SOURCE:

National Minimum Wage Regulations 1999
- Parliament of the United Kingdom
- Citation: SI 1999/584
- Territorial extent: England and Wales; Scotland; Northern Ireland;

Dates
- Made: 6 March 1999
- Commencement: 1 April 1999
- Revoked: 6 April 2015

Other legislation
- Made under: National Minimum Wage Act 1998;
- Revoked by: National Minimum Wage Regulations 2015;

Status: Revoked

Text of statute as originally enacted

= National Minimum Wage Regulations 1999 =

The National Minimum Wage Regulations 1999 (SI 1999/584) were passed as a statutory instrument under the National Minimum Wage Act 1998 to specify various detailed points about how to calculate whether someone is being paid the minimum wage, who gets it, and how to enforce it.

==Contents==
Regulations 3 to 6 define four different types of work that people do.

- r 3, time work
- r 4, salaried work
- r 5, output work
- r 6, unmeasured work
- r 7, travelling definition
- r 8 (and Part IV) wage includes incentive pay, bonuses and tips paid through the payroll
- r 9 (and Part IV) wage excludes benefits in kind (with exception of accommodation), overtime and shift premia
- r 10, definition of ‘pay reference period’ as one month, or a shorter period if that is how a worker is paid.

DATASET:
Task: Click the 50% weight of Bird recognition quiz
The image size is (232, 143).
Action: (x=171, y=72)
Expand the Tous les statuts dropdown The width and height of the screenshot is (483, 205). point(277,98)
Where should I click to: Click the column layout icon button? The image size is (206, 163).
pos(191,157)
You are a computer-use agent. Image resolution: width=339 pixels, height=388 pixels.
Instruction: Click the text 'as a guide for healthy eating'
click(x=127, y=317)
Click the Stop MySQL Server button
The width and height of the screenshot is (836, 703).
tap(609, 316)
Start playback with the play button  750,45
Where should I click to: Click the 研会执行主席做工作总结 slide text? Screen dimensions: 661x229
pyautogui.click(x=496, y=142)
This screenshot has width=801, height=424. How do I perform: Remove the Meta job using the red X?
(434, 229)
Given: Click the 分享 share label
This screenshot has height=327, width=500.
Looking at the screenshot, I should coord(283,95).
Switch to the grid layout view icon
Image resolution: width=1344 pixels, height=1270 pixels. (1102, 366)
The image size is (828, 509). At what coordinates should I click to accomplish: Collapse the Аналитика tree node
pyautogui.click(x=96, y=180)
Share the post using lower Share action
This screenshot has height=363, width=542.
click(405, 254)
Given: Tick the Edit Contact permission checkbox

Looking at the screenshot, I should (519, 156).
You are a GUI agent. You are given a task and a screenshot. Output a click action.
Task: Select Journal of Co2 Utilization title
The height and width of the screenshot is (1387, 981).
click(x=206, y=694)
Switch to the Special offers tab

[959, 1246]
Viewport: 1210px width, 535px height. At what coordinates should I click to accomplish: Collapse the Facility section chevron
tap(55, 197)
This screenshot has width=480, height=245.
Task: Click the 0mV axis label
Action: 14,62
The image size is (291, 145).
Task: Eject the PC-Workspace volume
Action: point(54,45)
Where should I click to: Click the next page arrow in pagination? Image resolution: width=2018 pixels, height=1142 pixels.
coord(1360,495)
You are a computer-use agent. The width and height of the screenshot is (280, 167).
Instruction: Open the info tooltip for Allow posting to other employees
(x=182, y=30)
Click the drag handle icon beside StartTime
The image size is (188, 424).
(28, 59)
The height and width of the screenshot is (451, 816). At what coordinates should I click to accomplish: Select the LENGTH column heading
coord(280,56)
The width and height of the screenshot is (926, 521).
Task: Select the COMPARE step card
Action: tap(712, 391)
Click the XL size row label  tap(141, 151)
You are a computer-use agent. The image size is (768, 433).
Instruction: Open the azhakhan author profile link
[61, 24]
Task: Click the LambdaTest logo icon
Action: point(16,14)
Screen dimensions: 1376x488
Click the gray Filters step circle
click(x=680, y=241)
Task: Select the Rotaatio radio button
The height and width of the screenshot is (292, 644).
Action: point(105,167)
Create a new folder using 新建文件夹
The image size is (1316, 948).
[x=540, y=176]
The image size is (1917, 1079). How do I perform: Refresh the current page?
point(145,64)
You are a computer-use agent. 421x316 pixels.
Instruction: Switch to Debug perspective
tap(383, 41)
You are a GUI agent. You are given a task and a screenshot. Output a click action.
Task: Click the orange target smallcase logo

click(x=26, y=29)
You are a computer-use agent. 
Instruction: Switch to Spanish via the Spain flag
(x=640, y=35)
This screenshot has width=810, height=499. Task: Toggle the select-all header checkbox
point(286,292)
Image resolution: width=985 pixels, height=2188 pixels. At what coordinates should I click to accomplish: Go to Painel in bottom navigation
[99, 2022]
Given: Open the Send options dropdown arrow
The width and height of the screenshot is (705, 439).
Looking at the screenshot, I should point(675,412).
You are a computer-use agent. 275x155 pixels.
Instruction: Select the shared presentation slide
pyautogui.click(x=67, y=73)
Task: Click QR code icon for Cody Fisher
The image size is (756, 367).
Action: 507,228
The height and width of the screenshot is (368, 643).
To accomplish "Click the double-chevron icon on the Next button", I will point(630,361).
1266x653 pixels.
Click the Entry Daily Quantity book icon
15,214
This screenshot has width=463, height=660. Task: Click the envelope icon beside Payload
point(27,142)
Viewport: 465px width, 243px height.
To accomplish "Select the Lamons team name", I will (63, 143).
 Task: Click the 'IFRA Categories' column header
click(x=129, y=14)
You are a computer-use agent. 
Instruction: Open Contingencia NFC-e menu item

SET TASKS:
a - In the article on the National Minimum Wage Regulations 1999, what date is given for their commencement?
b - Carry on the article about the National Minimum Wage Regulations 1999 from where it stops.
The lines after the article are separate material.

RESULTS:
a - 1 April 1999

b -
- r 12, excluded are au pairs and family members in family business
- r 15(1) ‘time work includes time when a worker is available at or near a place of work, other than his home, for the purpose of doing time work, and is required to be available for such work except that, in relations to a worker who by arrangement sleeps at or near a place of work, time during the hours he is permitted to sleep shall only be treated as being time work when the worker is awake for the purpose of working.’
- r 15(1A) a worker who is given suitable sleeping facilities is not doing work when not ‘awake for the purpose of working’.
- r 25, ‘output work’ does not easily translate to an hourly rate (e.g. work paid by results or work paid by commission). The employer must either pay minimum rate for each hour actually worked or ‘fair piece rate’
- r 26, adults in the first 26 weeks of accredited training can be paid at a lower rate
- r 27 if the worker is doing ‘unmeasured work’ then one will be paid according to how long one is spent carrying out the contractual duties required
- r 28, the employer can make a ‘daily average agreement’ with the worker to specify the period of time paid
- r 30, payments made in respect of the reference period are to be taken into account when calculating the wage paid.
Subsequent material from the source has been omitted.